Вдруг в пятницу, 9 августа, появилась комиссия по разгрузке тюрем. Быстро стали разбирать дела, опрашивать. Многих освободили. ВУЧК совсем очистили. Перевели всех заключенных в самое страшное место в Губ. ЧК. Там сразу пошли строгости, грубость и издевательства. Всех обыскали, все отобрали.

— Теперь мы вашим покажем, — повторяли тюремщики, точно раньше у них был не застенок, а благотворительное учреждение.

В понедельник и вторник шли усиленные, торопливые допросы. Судейских спрашивали: «Вы участвовали в процессе Бейлиса?»[52] Если ответ был утвердительный, смертный приговор был неизбежен. Заключенные предчувствовали свою судьбу. Молодой товарищ прокурора Гейнрихсон, когда вели его в Губ. ЧК, успел передать няне своих детей образок.

Расстрелы производились почти непрерывно и раньше. В июне, в июле, в августе каждую ночь расстреливали. Но последняя неделя была уже настоящая бойня. Большевики предполагали, что им придется 14 августа сдать Киев. 9 августа они закрыли Концентрационный лагерь, потом ВУЧК. До последнего дня существовал Особый отдел. В Особом отделе сидели заподозренные не только в сочувствии, но и в организации контрреволюции. Там дела решались обычно очень быстро — свобода или смерть.

В понедельник сестра раздала в Особом отделе 80 обедов. В тот же день она нашла в темном шкафу-карцере молодую интеллигентную женщину. Она служила в военном комиссариате и, по-видимому, была уличена в передаче каких-то сведений армии Деникина. Ночью ее расстреляли.

В среду уже никого из арестованных в Особом отделе не было. Сменилась стража. Никто ничего не знал о судьбе исчезнувших заключенных. Нельзя было понять, кто жив, кто убит. На следующий день появился в газетах список: «В ответ на расстрелы коммунистов Добровольческой Армией мы расстреливаем таких-то…» Дальше шли имена.
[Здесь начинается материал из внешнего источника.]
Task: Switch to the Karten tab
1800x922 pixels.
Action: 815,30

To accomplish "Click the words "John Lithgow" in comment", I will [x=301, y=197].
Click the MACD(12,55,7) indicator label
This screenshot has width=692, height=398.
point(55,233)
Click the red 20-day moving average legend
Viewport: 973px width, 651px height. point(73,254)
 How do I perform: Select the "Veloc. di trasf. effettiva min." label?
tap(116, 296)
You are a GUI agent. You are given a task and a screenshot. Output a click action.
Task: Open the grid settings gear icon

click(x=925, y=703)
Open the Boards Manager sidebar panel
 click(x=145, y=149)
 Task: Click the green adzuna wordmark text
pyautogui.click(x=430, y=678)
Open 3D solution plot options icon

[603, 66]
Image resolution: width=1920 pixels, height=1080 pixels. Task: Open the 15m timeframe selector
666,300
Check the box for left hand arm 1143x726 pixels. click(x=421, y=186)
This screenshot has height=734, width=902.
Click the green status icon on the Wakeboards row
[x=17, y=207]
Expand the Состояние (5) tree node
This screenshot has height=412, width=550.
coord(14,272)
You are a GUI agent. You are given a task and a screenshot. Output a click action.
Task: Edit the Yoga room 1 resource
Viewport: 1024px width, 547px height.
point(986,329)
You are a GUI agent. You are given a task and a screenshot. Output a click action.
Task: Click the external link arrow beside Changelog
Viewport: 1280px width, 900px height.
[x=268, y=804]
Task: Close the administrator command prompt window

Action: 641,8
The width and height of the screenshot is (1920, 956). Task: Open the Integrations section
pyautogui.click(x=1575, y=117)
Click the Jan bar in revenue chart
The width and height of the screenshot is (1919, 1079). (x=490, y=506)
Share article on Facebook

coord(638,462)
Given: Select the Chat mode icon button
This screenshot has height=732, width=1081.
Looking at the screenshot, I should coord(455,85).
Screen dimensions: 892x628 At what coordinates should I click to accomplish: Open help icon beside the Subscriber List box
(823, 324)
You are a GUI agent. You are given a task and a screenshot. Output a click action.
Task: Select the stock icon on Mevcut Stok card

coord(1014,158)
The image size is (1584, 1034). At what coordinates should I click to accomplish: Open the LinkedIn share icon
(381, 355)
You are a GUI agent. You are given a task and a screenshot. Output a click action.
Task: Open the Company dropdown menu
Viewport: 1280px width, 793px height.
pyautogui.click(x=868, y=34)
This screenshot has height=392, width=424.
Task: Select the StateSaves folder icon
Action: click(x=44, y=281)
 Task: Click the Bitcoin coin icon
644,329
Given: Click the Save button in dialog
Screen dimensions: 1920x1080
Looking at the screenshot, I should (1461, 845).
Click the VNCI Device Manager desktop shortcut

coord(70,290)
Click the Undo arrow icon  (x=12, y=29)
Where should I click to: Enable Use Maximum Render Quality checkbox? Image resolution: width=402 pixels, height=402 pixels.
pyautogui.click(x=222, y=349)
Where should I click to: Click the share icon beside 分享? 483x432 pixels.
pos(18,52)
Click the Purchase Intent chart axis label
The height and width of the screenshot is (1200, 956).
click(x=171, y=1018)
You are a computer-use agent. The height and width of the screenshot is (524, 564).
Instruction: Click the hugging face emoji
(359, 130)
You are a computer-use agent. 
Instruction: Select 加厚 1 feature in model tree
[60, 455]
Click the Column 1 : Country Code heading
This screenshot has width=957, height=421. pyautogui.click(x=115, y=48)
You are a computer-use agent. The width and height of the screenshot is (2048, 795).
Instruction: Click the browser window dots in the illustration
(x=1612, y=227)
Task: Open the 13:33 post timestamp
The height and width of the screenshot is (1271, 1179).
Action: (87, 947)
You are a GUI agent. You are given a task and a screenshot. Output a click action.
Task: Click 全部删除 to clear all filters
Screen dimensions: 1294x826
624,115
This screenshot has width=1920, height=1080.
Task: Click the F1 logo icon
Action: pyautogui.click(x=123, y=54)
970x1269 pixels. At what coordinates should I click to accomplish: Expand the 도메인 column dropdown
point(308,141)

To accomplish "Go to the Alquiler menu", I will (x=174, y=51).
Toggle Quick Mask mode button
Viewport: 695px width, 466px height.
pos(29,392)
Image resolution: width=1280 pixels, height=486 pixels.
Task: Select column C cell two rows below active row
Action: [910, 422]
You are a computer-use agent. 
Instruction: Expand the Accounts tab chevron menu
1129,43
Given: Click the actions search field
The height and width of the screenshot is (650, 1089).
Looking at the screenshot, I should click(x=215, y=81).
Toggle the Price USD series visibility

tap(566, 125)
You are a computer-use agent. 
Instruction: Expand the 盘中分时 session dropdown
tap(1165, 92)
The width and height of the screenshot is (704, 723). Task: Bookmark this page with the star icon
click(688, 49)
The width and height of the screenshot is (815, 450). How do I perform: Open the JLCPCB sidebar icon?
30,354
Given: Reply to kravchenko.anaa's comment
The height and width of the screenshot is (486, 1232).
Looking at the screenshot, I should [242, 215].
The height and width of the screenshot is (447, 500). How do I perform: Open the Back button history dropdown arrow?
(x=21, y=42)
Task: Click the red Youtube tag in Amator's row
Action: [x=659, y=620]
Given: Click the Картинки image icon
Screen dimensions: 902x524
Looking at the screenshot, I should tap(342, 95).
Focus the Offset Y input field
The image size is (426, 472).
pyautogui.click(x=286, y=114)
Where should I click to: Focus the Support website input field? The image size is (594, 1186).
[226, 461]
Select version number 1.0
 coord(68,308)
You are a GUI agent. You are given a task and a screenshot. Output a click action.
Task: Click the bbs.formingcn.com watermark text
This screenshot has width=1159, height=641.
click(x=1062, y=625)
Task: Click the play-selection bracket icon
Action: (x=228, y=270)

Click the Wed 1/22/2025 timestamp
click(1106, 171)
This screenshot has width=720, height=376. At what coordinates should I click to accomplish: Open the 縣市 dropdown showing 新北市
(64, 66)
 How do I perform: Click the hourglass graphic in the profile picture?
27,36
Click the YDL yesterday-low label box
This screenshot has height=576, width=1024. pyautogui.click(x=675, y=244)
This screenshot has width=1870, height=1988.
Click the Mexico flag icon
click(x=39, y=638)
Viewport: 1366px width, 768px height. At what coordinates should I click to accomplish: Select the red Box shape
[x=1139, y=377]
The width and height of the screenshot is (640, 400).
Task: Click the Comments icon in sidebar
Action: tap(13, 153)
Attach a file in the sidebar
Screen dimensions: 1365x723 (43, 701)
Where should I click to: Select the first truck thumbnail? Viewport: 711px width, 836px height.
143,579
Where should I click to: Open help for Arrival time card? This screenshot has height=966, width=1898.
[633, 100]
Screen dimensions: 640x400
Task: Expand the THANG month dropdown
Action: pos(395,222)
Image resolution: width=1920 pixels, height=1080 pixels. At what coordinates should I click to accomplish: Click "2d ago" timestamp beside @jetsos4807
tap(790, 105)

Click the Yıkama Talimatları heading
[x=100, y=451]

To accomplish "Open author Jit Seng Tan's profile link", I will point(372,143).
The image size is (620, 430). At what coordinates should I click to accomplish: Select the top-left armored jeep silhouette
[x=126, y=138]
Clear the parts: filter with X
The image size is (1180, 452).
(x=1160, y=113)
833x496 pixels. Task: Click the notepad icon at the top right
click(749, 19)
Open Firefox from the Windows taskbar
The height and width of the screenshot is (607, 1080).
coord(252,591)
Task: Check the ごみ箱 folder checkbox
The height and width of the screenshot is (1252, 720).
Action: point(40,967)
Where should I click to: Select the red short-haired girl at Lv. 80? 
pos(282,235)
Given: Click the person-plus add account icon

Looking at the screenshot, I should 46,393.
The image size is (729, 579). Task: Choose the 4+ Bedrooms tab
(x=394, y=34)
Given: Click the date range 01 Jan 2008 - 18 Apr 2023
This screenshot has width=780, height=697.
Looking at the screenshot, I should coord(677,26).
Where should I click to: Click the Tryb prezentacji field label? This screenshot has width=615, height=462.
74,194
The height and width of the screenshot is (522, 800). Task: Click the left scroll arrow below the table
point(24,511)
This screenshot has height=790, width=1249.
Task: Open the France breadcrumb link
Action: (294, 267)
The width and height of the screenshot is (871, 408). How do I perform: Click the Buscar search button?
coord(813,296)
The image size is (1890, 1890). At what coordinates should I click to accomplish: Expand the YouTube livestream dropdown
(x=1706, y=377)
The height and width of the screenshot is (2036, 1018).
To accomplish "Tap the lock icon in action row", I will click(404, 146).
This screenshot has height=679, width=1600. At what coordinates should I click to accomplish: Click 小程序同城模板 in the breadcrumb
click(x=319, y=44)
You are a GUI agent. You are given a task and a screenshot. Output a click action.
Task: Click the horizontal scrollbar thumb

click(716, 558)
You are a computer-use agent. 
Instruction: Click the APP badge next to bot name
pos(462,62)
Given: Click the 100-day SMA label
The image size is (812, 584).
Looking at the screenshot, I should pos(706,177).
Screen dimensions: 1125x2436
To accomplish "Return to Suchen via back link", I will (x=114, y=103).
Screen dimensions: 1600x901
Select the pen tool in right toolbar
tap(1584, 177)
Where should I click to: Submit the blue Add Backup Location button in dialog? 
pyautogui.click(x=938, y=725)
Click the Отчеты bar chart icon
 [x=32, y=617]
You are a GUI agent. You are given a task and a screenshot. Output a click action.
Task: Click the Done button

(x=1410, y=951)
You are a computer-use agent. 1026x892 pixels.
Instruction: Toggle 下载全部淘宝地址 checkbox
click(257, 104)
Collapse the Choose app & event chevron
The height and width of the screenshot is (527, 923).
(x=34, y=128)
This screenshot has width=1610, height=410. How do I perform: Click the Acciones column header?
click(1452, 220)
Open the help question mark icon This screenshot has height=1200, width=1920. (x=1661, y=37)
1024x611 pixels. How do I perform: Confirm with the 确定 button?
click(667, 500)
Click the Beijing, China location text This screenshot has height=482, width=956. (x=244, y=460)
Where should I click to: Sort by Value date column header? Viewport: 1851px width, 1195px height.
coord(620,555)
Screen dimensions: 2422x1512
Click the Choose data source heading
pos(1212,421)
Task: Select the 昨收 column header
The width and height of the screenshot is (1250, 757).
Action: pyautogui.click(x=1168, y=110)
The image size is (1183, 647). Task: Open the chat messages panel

В ночь на четверг привели человек двенадцать молодых людей, только что арестованных. Среди них был 17-летний студент Глеб Жикулин, сын известной всему Киеву начальницы гимназии. Были отец и сын Прянишниковы. Они лежали на носилках жестоко избитые. Был офицер Ткаченко, также избитый. Эту всю партию перед казнью жестоко били. Они знали свою судьбу, но держали себя спокойно и твердо.

В субботу санитары сказали сестре, что на их пункте никого больше нет. У дома стояли караульные, в палисаднике соседнего дома князя Яшвили пьяные солдаты валялись на траве, спали на креслах, вытащенных из дома.

Сестры боялись, что их самих могут арестовать, но все-таки задали караульному начальнику обычный вопрос: «Сколько надо обедов?» — «Нисколько обедов не нужно», — махнул он рукой.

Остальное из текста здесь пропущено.